Гасили факелы, фонари и плошки.
Иоахим Штрекенбах сошел с трона и восхотел отужинать. Он призвал к себе нескольких нищенок, повелел им принести что-нибудь для себя, своего прима и гостей и сел за столы, которые управители поставили в мгновение ока. Нищенки, молоденькие и очень милые, обряженные в невероятные одежды из листьев, цветов, лопухов и трав, едва прикрывающие наготу, быстро обнесли застолье такими блюдами, каких Месяц и Морталис не видали и у богатого Бюргера. Вин не подали, зато было сколько угодно прекрасного любекского пива.
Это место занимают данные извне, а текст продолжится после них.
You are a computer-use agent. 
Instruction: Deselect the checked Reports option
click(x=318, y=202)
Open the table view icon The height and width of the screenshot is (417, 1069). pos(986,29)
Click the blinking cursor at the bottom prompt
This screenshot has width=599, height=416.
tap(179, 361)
За неспешной трапезой король порасспросил своих гостей – кто они и откуда и что привело их в ганзейский город Любек. На эти вопросы Месяц ответил, что они российские купцы и в Любек зашли по пути из Бергена в поисках фрахта, а также за пополнением в команде. Йоли Запечный Таракан при этих словах усмехнулся и посоветовал «папочке» не верить хитрому ловцу – так как россиянин этот такой же купец, какой он, Йоли, любекский бургомистр, а команда его сплошь состоит из таких головорезов, какие обычно заканчивают свой жизненный путь на виселице, и не далее как вчера в трактире «Рыцарская кружка» они своим недостойным поведением смущали покой честных граждан. Штрекенбах пожурил прима карлика за то, что тот так злопамятен и еще не простил чужеземцев за их вольную, но не опасную выходку. И в свою очередь король посоветовал «малышу» не искать честных граждан среди матросов «Сабины»; а то, что этот россиянин не купец, видно издалека всякому мало-мальски смышленому портовому мальчишке: проще простого сменить одежду, чуть-чуть сложнее изменить речь, но глаза дворянина превратить в глаза купца почти невозможно. Далее Штрекенбах сказал, что до крайности опасен «купеческий» путь этого юного господина, однако он не закончится виселицей, ибо россиянин пользуется чьим-то очень высоким покровительством; и там, где другой был бы заживо сожран крысами, или закоченел бы на лютом холоде, или попал бы под пулю, или затонул бы вместе с кораблем, или умер бы от бродяги-чумы, или истек бы кровью от удара ножом… этот господин остается невредимым и следует избранному пути справедливости. Штрекенбах сказал, что ему знакомо такое постоянство со времен священной войны крестьян, когда за идею люди почти безоружными шли в бой, и даже на плахе, на колесе пыток, посаженные на раскаленный трон, они твердили слова о неминуемом торжестве добра… Между третьей и четвертой кружками пива Иоахим Штрекенбах обещал помощь в делах российского купца; он сказал, что за некоторое вознаграждение пришлет ему к самому трапу полтора десятка самых отъявленных «торговцев». А когда Месяц назвал размер вознаграждения, глаза Штрекенбаха очень подобрели, и король сказал, что самый верный способ грабежа – это полюбовное соглашение:
– Заметь, Йоли: всего один акт, но сколько полезных дел! Мы поможем доброму человеку в его нуждах, тем самым мы избавимся от дюжины негодяев, по которым давно тоскует палач, и, к тому же, заполучим немалые денежки в казну… А ты из-за трех далеров едва не отправил этих славных господ на тот свет. Я забочусь о тебе, мой Йоли, и предостерегаю тебя от рокового шага; я учу тебя устраивать дела, «малыш», как это водится у почтенных людей, я хочу, чтобы ты, когда придет тому время, умер человеком, а не вором или продувной бестией. Но ты плохо учишься и все озорничаешь у меня за спиной: то украдешь, то ограбишь…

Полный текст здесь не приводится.